Karin   |   07 October 2013   |   Reply

Shayne,
You raise such an important point here… it does show you’re paying attention to the details (and not just the end result, as you say.) Your personal letters are a great idea! I imagine that goes quite a long way.

Terri Klass   |   07 October 2013   |   Reply

I just love this ritual, Karin! Storytelling is so powerful because it not only shares news and ideas, but reveals feelings and emotions. Stories dig deeper and make our lives and relationships more interconnected.
You are such a creative leader! I applaud you for your energy and ability to help others see their value and gifts. Way to go!!

letsgrowleaders   |   08 October 2013   |   Reply

Terri, Thanks so much. Yes, I think the magic comes from the emotions. Great add.

Lalita Raman   |   08 October 2013   |   Reply

Karin, a truly human approach to life at work. You recognize the strengths, you appreciate, you collaborate, you engage and connect. Truly inspiring.

Thank you for sharing your story.

letsgrowleaders   |   08 October 2013   |   Reply

Lalita, Thanks so much. Great to have you join the LGL community.

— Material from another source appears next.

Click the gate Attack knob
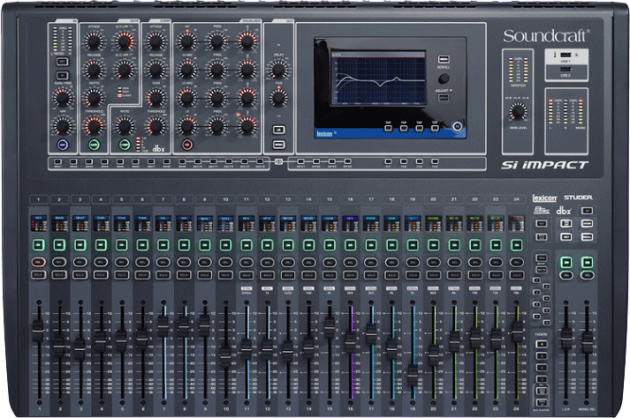This screenshot has height=418, width=630. pos(93,41)
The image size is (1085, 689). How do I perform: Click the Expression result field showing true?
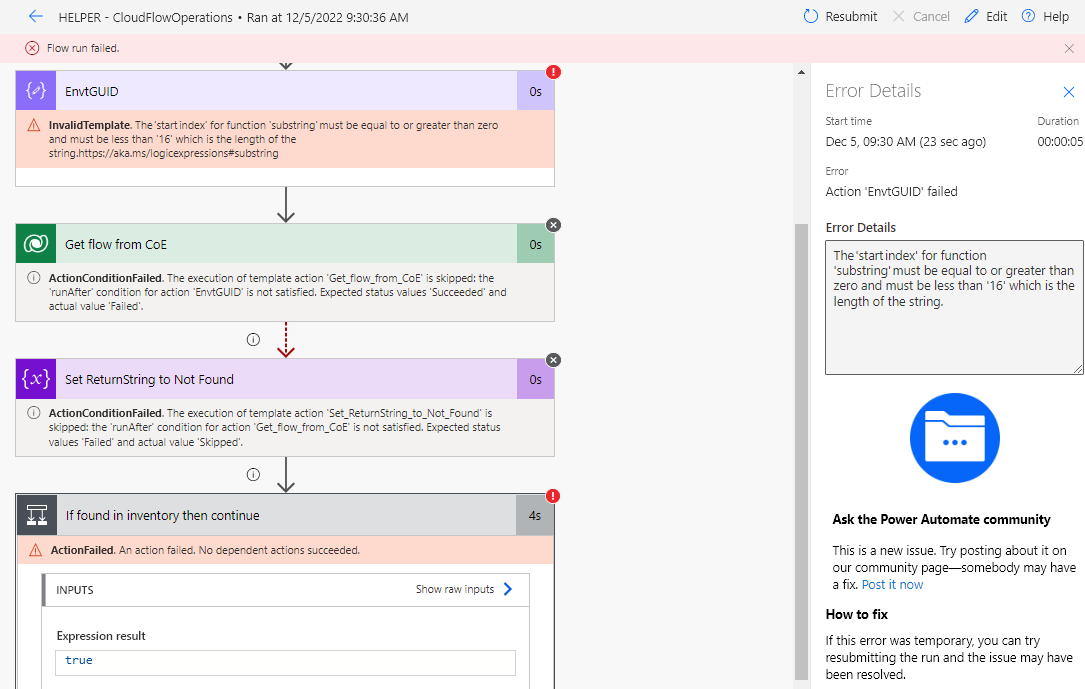pyautogui.click(x=285, y=660)
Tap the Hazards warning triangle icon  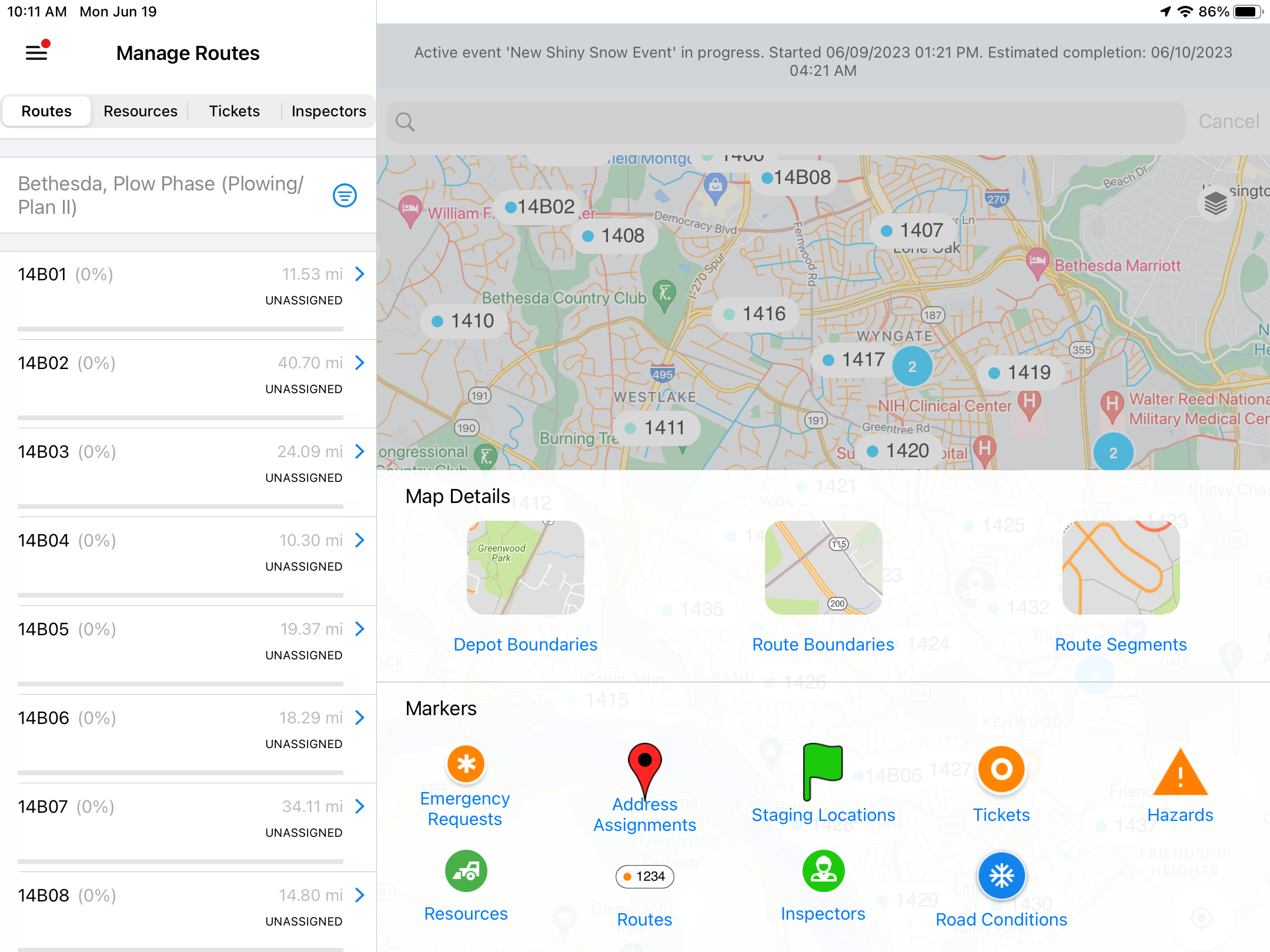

Rob Glass   |   08 October 2013   |   Reply

Hi Karin,
It is heart-warming to hear about real-life stories being valued.
I do my best to capture them using video whenever one leaps out at me.
Here’s a simple one I made on holiday: http://bit.ly/1ayLAio
I’m hoping it’s about a lot more than just a hook and a bucket…

Rob

David scruggs   |   09 October 2013   |   Reply

Loved this note. I’ve been coaching clients for years that the most profound “attaboy” (sorry for gender notation) lies in asking for advice. When a great contribution has been made, instead of thanking someone, asking them to share their insight and expertise is far more meaningful recognition.

I’m sending your post to an executive client of mine who is assembling a cross-functional virtual leadership team for the sole purpose of sourcing stories across their footprint of people doing incredible things that are aligned with the new vision.